Interfacial electrical double layer in electrocatalytic reactions: Fundamentals, characterizations and applications

Abstract

The interfacial electrical double layer (EDL) is the interfacial space filled with a complex and dynamic reaction network formed by catalyst's surface atoms, reactants, intermediates, products, solvent molecules, ions, and other components. EDL has a profound impact on electrocatalytic reactions, affecting both the thermodynamics and kinetics of these processes. Manipulating the composition and structure of the EDL microenvironment sets an additional level of tuning toward the electrocatalysis, to the traditional catalyst optimization. It resembles the delicate manipulation of the environment around the active sites by protein scaffold in enzymes. However, the rational optimization of the EDL demands a deep understanding of its structure and dynamics. Problems lie in the complexities of interfacial EDL, which include complicated multi-body interactions, few molecular-level characterization techniques, and scarce EDL modification strategies.

In this tutorial, we delve into the intricacies of the interfacial EDL in electrocatalytic reactions and seek to provide those who are new to this field a thorough summary of the theory, characterization, history, recent progress within the regime of EDL for electrocatalysis. We begin by discussing the theoretical models that describe the structure and properties of EDL, including 4 classical EDL models, their applications in electrocatalytic analysis and modifications, and relevant calculation modulation methods.

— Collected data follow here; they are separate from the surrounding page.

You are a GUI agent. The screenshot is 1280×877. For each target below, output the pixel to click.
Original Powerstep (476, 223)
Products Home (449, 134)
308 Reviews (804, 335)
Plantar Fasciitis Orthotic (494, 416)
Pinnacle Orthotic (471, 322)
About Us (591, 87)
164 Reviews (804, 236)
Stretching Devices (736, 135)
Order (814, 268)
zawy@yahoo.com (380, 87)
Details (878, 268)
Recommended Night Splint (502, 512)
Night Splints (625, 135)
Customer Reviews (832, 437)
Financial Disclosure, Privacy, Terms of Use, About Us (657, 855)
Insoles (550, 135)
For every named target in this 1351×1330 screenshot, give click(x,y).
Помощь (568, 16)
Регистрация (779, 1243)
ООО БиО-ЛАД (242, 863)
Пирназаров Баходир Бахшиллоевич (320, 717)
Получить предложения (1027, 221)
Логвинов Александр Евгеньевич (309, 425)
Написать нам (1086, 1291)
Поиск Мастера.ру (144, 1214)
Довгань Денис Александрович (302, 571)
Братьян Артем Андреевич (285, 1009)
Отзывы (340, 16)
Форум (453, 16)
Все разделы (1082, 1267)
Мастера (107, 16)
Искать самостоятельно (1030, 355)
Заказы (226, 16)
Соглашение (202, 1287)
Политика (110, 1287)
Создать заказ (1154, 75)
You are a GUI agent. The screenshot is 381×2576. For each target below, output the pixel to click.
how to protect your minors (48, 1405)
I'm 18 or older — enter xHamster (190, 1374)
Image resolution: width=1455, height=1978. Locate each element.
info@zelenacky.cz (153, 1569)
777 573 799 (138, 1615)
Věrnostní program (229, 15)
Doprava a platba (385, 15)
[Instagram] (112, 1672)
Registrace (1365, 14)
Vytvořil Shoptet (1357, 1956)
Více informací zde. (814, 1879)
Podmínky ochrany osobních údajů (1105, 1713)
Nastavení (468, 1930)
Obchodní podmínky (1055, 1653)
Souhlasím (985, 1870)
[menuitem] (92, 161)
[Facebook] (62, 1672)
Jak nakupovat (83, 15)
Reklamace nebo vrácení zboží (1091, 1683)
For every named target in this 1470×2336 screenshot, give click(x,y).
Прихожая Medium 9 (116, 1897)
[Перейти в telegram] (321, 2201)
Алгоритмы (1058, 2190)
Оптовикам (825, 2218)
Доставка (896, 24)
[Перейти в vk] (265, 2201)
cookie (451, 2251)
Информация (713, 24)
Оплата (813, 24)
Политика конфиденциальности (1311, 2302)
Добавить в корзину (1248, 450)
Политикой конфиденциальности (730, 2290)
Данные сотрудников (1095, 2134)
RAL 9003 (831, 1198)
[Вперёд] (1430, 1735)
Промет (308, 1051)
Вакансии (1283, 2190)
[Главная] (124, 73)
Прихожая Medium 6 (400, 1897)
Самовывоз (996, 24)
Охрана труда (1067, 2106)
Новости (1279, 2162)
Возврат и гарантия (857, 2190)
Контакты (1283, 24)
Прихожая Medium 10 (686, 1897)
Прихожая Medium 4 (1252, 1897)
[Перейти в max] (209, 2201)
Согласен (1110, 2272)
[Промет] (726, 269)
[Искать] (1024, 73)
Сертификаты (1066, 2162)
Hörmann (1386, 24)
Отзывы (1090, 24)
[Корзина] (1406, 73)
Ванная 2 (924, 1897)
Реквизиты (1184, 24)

These models are arranged chronologically, such that a historical summary of how the EDL theory evolves from simple models to complicated details is provided. We then provide an overview of cutting-edge techniques in electrochemical measurement methods, in situ spectroscopic characterization techniques, and scanning probe microscopy methods. Specifically, we aim to summarize the advantages and disadvantages of each technique, with an emphasis on their capability of probing the EDL region. The summary table can provide junior students with a quick overview and a useful tool for selecting the appropriate techniques toward addressing the EDL properties for electrocatalysis. Furthermore, by combining the theory and characterization techniques, we list several pivotal studies from the past five years emphasizing the “electrode side interfacial modification” approach and the “solution side interfacial modification” approach, toward modulating the EDL to optimize the electrocatalytic properties. These examples not only show the recent progress in this field and offer fundamental details about how researchers in this field address the problems from the aspect of EDL. With these combined theory, characterization and research samples, we hope that the newcomers can gain interest in this field, sense the enormous opportunities and understand the general principles of EDL toward electrocatalysis.